Objective: To review the past 10 years of published research on human immunodeficiency virus/acquired immunodeficiency syndrome (HIV/AIDS) in the United States, including psychosocial and psychiatric risk factors, epidemiology, biology, neurocognitive and psychiatric sequelae, disclosure issues, prevention strategies, and biological and behavioral treatments.
Method: Researchers reviewed the English-language literature with a focus on child and adolescent risk factors associated with HIV/AIDS, prevention, and treatment.
Results: Substantial scientific advances have occurred over the past two decades leading to decreased morbidity and mortality in the United States from AIDS-related opportunistic infections. At the same time, rates of HIV infection are increasing in teenagers, young women, and minorities, and growing numbers of youths are living with an infected family member. Understanding HIV risk behavior requires a broad theoretical framework. Comprehensive HIV prevention programs have led to reduced risk behavior among HIV-affected youths and teens at risk of infection.

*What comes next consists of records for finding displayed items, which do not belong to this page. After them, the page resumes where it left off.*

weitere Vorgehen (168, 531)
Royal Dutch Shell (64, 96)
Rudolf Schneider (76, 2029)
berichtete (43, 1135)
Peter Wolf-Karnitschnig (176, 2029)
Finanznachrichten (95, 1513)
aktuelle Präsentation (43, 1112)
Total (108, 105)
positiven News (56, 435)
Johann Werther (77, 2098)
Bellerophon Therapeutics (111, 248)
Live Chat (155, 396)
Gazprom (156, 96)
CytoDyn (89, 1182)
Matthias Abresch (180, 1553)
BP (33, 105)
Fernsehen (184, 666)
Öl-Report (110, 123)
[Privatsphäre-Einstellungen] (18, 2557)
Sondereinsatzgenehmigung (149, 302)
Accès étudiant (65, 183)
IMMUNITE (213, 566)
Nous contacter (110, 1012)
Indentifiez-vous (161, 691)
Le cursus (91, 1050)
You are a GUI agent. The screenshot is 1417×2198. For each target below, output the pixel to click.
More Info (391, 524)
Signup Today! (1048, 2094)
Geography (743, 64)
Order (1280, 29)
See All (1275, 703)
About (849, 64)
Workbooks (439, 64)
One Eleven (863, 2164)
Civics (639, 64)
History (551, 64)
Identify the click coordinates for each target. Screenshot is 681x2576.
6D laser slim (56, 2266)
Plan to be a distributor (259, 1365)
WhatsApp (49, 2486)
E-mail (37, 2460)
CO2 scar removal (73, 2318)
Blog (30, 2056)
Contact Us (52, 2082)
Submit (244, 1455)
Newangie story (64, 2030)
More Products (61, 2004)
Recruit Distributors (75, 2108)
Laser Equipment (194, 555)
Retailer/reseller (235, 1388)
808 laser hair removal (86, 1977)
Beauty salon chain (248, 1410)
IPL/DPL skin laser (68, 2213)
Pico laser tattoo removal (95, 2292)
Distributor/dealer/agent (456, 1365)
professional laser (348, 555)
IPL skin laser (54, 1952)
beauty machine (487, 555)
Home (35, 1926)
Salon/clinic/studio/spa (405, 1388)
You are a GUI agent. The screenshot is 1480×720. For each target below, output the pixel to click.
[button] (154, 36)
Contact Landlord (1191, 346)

Biological and behavioral treatments of HIV infection continue to evolve and have led to longer life span, improved quality of life, and fewer psychiatric problems.
Conclusions: HIV/AIDS has significant mental health implications, and psychiatry can play a critical role in curbing the epidemic. With minimal effort, mental health professionals can adapt and apply the strategies that they use to treat psychiatric symptoms to prevent HIV transmission behaviors.